<<<<
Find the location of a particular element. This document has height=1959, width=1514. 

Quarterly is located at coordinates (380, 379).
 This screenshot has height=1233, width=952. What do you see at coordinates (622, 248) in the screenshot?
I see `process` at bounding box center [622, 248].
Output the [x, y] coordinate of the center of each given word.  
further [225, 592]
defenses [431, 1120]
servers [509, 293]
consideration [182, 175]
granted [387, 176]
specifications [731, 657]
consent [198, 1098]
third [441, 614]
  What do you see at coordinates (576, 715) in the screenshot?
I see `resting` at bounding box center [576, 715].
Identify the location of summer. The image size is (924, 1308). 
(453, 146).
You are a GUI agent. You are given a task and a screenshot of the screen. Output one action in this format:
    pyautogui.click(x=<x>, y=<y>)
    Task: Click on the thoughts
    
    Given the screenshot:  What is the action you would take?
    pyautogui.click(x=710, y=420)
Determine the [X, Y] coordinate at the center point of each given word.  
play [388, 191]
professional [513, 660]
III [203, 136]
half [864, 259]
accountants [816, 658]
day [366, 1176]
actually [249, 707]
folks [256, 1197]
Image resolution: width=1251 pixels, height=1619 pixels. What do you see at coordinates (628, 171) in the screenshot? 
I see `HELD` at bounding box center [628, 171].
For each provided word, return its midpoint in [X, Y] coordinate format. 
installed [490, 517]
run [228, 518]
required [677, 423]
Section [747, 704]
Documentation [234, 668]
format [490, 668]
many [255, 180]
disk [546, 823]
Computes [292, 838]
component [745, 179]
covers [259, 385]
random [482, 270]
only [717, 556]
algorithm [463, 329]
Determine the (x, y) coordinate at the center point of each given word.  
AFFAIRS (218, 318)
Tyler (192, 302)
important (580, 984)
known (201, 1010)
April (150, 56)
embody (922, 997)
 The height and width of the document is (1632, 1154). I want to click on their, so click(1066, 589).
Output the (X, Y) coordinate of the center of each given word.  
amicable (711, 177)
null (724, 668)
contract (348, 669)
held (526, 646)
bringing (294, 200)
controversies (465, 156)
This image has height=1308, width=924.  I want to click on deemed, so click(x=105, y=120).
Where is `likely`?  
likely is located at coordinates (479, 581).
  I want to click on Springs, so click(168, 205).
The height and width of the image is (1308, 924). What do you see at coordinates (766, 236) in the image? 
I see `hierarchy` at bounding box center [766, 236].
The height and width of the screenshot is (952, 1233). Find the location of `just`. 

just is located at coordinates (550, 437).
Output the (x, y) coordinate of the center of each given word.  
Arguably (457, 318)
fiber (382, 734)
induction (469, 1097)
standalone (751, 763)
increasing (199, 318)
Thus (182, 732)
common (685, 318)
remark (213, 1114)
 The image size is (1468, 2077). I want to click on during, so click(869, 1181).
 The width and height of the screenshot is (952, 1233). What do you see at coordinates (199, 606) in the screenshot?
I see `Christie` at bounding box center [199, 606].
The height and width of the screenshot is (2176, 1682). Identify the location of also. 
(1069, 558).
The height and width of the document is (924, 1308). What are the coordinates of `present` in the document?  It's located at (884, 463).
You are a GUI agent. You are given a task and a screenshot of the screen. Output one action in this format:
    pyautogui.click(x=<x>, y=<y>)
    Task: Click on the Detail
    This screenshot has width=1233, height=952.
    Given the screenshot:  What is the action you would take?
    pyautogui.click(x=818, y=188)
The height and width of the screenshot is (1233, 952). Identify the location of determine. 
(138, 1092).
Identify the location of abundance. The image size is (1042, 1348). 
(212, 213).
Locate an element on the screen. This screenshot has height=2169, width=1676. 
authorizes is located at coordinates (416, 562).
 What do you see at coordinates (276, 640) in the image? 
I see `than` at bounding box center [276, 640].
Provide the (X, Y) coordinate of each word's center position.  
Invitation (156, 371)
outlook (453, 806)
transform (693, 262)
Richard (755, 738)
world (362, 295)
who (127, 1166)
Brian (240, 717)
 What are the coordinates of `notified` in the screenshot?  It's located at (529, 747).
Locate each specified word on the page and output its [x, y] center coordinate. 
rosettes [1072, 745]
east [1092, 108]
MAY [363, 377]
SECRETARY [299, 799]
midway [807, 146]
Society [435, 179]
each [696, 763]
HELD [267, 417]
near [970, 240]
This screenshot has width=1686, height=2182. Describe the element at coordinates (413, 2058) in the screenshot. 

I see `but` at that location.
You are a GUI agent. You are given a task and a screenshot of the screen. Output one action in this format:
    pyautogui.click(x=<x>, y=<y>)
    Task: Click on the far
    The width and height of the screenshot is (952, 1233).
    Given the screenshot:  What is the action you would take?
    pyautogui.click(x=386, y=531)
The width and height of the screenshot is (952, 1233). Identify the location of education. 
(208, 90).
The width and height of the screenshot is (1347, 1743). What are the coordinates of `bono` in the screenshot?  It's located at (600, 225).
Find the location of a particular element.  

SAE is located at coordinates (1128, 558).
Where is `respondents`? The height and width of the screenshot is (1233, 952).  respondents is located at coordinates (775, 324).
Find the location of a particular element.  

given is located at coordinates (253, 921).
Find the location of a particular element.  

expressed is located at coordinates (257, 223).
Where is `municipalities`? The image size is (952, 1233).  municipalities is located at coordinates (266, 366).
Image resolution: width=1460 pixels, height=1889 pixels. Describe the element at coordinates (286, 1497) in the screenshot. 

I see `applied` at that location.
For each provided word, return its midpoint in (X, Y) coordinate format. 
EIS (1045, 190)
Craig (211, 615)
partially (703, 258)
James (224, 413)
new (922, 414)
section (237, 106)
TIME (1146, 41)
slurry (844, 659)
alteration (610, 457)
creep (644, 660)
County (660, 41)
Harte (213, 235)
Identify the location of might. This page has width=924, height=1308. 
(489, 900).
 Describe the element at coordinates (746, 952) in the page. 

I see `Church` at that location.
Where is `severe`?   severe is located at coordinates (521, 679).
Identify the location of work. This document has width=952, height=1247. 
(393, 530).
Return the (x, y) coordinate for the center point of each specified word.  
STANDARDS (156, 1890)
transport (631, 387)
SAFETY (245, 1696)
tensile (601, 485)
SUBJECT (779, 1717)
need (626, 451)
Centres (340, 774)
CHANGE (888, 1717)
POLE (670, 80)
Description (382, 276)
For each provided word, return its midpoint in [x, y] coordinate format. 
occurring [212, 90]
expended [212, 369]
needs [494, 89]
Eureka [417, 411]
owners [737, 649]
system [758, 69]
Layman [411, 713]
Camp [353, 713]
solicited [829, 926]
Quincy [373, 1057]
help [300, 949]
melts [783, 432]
>>>>
OBJECTIVE
Gather every line in the rows above that contains the word "Describe".

TASK OUTPUT
This screenshot has width=1686, height=2182. Describe the element at coordinates (413, 2058) in the screenshot. 
Image resolution: width=1460 pixels, height=1889 pixels. Describe the element at coordinates (286, 1497) in the screenshot. 
 Describe the element at coordinates (746, 952) in the page. 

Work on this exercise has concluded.